Отрывок:

##############################

В мезолите северной Европы отмечают различные типы жилищ: на сваях, землянки и наземные каркасные обиталища. Нередко в предверии входа в жилище, вероятно под навесом, фиксируются остатки разделанных туш животных [4] . Можно выделить еще одну особенность, связанную с культурой погребений: появление захоронений с разнообразными обрядовыми традициями в пределах одного погребального комплекса, зачастую с регулярными находками погребального инвентаря.
Итак, условия жизнедеятельности на севере мезолитической Европы диктовались особенностями среды. Вероятно, культурные инновации способствовали успешной адаптации населения к суровым условиям природы. Как отмечает С.В.Ошибкина [5] , несмотря на удаленность и жесткие средовые условия, население севера не отставало в культурно–историческом развитии от синхронного на юге, демонстрируя новые технологии, разнообразие орудий труда и охоты, совершенные художественные изделия и своеобразие погребального обряда.
Оленеостровский могильник – это огромный некрополь поздних эпох каменного века, расположенный на Южном Оленьем острове Онежского озера. По численности обнаруженных погребений он не имеет аналогов среди памятников синхронных периодов. Несмотря на то, что раскопки были произведены около 70 лет назад, и результаты опубликованы в нескольких работах, в т.ч. и известной детальной монографии Н.Н.Гуриной [6] , а антропологические материалы подробно изучены ведущими российскими специалистами, новые поколения исследователей возвращаются к этим уникальным данным вновь и вновь, раскрывая для себя факты, расширяющие представления о материальной и духовной жизни древнего населения.[текст с сайта музея-заповедника "Кижи": http://kizhi.karelia.ru]
Всего было исследовано 141 костных останков индивидов, из которых 57 мужского пола, 56 женского, 28 неопределенного в т.ч. 18 детей и 2 новорожденных.

##############################

Указания к работе: Продолжите отрывок о мезолите северной Европы и Оленеостровском могильнике, начав сразу после его последнего предложения.

Предоставленные материалы:
##############################

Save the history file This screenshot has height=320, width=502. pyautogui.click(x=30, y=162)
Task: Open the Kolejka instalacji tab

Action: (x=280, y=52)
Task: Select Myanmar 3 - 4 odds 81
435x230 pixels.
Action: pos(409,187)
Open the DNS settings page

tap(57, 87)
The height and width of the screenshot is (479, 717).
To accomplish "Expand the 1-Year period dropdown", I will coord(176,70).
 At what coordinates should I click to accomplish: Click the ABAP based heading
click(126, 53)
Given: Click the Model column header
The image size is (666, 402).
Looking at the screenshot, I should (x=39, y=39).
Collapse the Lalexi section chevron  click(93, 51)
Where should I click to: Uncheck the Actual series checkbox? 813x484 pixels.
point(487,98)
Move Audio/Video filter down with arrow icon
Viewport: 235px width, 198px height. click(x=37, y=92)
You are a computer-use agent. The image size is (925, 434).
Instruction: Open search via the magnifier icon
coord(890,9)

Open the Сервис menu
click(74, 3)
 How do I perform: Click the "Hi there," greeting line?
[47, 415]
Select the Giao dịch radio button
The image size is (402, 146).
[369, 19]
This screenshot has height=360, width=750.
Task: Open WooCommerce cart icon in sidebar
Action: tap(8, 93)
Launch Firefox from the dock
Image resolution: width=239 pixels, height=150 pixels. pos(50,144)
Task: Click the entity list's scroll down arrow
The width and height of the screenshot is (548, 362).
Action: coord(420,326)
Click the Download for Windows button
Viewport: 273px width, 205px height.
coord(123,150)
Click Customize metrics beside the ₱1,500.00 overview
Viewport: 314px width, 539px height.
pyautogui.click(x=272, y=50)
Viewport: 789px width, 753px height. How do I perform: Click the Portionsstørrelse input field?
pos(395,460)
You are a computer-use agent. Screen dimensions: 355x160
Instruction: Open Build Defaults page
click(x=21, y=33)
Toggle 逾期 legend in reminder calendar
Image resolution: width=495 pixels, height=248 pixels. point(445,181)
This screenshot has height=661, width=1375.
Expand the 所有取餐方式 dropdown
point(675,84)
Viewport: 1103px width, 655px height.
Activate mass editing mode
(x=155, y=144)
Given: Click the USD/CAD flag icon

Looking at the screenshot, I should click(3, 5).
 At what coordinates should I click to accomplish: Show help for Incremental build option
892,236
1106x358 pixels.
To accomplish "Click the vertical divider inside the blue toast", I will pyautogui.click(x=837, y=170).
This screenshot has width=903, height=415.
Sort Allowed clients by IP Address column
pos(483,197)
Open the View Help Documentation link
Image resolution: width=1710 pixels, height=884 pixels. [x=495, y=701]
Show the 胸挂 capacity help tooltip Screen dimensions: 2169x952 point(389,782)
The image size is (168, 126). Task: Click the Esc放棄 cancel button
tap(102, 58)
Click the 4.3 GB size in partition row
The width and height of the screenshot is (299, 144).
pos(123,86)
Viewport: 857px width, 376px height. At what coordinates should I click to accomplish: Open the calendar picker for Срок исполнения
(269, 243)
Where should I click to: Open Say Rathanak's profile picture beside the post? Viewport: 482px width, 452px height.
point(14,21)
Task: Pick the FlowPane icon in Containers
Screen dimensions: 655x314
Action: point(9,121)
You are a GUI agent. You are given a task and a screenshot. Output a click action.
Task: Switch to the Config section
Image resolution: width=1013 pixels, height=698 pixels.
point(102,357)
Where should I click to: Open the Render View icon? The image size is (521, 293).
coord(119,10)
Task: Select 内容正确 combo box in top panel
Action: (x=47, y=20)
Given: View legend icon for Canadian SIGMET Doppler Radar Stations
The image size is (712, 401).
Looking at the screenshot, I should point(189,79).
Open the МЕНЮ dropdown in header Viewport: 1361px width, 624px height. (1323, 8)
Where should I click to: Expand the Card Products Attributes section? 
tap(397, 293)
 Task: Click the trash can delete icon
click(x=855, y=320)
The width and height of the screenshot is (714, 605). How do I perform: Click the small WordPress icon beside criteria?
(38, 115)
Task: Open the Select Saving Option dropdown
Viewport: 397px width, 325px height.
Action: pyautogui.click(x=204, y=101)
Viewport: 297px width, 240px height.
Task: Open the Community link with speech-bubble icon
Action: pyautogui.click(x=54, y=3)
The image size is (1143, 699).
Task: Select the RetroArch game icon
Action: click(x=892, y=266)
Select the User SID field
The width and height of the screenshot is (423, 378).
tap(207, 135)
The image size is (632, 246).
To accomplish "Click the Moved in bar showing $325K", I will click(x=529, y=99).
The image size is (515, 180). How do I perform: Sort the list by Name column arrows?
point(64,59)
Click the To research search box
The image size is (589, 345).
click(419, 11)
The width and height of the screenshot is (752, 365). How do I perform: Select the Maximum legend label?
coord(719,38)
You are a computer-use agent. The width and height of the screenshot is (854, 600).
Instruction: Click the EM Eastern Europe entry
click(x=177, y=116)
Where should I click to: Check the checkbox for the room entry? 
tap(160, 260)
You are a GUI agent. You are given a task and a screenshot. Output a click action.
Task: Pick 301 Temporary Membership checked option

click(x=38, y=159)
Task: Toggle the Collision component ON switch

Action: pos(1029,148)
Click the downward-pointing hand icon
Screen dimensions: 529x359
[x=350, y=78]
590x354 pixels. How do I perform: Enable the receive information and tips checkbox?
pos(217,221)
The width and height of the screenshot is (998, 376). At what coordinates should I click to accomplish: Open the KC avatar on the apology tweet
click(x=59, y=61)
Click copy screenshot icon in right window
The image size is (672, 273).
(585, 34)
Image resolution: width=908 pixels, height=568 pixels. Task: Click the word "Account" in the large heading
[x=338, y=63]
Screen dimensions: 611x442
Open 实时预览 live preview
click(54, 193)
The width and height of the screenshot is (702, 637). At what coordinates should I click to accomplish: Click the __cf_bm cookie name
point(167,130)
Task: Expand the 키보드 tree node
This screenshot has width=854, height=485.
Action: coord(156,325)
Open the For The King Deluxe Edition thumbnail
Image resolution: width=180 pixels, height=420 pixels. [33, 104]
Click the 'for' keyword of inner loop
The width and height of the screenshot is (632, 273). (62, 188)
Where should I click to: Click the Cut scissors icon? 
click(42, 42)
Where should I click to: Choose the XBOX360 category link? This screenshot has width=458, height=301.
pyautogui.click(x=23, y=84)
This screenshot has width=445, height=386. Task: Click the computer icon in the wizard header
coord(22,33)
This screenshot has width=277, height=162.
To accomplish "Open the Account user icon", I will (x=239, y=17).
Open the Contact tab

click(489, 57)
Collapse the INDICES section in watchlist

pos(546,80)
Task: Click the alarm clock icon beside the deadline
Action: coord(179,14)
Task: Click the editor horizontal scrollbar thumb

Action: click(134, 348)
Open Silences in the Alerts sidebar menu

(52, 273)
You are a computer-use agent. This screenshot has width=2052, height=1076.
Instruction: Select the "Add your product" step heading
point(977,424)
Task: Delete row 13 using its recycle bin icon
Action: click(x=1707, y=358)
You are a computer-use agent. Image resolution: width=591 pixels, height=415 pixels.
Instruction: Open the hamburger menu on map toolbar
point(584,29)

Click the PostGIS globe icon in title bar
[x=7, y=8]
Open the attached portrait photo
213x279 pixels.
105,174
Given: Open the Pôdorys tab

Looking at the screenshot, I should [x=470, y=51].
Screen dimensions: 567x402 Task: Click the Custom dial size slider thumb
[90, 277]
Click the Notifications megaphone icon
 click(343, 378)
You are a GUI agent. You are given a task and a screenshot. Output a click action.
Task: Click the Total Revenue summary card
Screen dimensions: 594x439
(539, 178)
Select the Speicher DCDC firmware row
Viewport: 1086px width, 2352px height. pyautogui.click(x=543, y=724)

##############################

Ответ:
В целом население, представленное по всем этапам функционирования могильника отличается отсутствием хронических заболеваний зубной и костной систем и, в первую очередь, инфекционных. Не обнаружено ни одного случая кариеса, за исключением признаков воспаления пульпы и альвеолы (одонтогенный остеомиелит) в области второго предкоренного зуба мужчины зрелого возраста из погребения 136, и в области первого коренного у индивида из погребения 60 (женщина зрелого возраста). По нашей интерпретации это может быть следствием механического повреждения коронки из‑за преждевременной, вероятно, функциональной нагрузки на зубочелюстной аппарат. Д.Г.Рохлин, консультировавший В.П.Якимова [7] по некоторым палеопатологическим находкам, объясняет функциональной нагрузкой и следствием одонтогенного остеомиелита случаи прижизненного выпадения двух коренных зубов у женщин зрелого возраста из погребений 93 и 142. Заметим, что такого рода повреждения нередко отмечаются у древнего и исторического населения арктической зоны вследствие активного использования зубочелюстного аппарата как «третьей руки», например, для отделки шкур промысловых животных [8] . Дополнительным свидетельством в пользу этого тезиса следует считать случаи характерной стертости коронок передних зубов при очевидной целостности форм остальных зубов, отмеченные у некоторых представителей «оленеостровской» серии (погр. 31, 52, 60, 67, 75, 94, 111, 153, 158 и др).
Антропологическая выборка демонстрирует незначительный процент встречаемости маркеров физиологического стресса, указывающих на преодоление острых лихорадочных заболеваний в детстве. Практически нет случаев хронической анемии, признаков цинги. Отмечено незначительное число индивидов со следами перенесенного в детстве рахита. Ранние (вне зависимости от возраста) артрозы – болезни суставов и позвоночника, были отмечены в небольшом числе случаев.
Таким образом, общая оценка патологий в серии Оленеостровского могильника свидетельствует об адекватной адаптации населения к конкретным условиям среды.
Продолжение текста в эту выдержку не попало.